PROBLEM REQUIREMENTS — Search the data for the string "computer" and copy each line in which it appears.

--------

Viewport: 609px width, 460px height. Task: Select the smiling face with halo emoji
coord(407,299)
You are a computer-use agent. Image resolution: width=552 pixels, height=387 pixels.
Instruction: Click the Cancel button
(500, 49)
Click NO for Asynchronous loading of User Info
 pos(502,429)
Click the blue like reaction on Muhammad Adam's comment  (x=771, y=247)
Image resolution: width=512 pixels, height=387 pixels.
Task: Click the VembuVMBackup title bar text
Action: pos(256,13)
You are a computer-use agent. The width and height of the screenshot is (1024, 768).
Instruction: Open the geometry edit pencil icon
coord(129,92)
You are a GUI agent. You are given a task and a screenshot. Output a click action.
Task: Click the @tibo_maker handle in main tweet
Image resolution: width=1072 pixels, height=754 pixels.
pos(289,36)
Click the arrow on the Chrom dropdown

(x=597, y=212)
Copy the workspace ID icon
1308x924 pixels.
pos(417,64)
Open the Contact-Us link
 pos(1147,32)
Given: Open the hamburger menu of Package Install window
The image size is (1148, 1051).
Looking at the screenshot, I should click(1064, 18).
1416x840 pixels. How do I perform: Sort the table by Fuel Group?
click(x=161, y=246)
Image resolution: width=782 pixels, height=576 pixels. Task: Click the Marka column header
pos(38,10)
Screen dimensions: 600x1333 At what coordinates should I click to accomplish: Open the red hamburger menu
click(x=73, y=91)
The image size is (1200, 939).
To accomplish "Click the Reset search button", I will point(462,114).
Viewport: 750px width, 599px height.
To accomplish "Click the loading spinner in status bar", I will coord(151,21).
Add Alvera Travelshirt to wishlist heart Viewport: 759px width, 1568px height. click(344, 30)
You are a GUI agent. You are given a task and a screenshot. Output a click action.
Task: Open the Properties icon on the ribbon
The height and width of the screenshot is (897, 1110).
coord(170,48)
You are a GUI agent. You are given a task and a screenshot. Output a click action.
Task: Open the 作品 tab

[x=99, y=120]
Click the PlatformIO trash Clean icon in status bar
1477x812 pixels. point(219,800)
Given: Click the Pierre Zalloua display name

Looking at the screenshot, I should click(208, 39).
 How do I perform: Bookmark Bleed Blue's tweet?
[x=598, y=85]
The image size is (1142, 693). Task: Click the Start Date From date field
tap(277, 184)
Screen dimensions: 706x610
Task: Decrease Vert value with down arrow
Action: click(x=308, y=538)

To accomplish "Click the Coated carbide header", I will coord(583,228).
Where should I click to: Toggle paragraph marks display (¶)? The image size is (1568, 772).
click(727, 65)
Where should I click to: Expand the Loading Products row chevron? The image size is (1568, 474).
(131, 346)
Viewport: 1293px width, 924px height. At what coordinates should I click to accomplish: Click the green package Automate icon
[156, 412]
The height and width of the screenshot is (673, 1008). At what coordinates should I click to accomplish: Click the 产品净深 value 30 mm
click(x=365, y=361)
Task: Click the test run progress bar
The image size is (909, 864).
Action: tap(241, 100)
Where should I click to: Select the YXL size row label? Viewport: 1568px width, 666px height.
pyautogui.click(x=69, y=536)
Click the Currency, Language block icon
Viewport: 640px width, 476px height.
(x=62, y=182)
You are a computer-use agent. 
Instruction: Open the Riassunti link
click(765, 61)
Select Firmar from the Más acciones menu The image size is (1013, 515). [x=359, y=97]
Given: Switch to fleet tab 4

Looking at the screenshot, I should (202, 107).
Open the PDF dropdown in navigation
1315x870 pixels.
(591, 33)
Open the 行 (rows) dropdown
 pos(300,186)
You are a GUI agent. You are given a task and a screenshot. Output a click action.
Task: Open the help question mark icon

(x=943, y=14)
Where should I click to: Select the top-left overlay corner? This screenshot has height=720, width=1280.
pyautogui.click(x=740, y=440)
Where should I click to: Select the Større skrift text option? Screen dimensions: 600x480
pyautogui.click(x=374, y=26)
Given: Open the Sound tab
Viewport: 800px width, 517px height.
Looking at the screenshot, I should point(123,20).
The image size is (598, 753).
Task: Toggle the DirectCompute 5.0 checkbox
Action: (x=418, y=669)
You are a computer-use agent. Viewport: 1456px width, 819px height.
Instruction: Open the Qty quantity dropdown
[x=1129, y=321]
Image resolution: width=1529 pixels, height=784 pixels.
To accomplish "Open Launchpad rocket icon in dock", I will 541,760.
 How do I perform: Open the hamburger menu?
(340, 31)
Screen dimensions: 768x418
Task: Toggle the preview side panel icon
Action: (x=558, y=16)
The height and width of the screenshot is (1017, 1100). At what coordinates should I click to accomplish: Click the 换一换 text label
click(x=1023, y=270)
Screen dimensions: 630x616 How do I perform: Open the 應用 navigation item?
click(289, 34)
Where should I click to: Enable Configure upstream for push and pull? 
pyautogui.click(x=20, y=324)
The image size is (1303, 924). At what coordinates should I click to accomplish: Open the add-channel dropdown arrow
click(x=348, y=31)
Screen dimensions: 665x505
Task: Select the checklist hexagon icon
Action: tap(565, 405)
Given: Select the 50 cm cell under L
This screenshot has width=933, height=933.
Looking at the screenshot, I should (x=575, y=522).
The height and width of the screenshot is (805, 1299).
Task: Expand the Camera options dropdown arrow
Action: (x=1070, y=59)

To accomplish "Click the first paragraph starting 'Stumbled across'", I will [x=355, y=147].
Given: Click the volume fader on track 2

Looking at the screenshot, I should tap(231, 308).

--------

TASK RESPONSE —
You are a computer-use agent. Image resolution: width=552 pixels, height=387 pixels.
You are a computer-use agent. The width and height of the screenshot is (1024, 768).
You are a computer-use agent. 
You are a computer-use agent. Viewport: 1456px width, 819px height.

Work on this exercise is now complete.